▶ Task requirements
The line containing "You are a computer-use" and every line after it, through the last one below: output exactly these and nothing else.
━━━━━━━━━━━━━━━━━━━━
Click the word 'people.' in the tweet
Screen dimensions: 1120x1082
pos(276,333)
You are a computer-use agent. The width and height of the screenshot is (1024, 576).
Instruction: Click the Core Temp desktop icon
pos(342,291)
━━━━━━━━━━━━━━━━━━━━
▶ Worked solution
You are a computer-use agent. The width and height of the screenshot is (1024, 576).
Instruction: Click the Core Temp desktop icon
pos(342,291)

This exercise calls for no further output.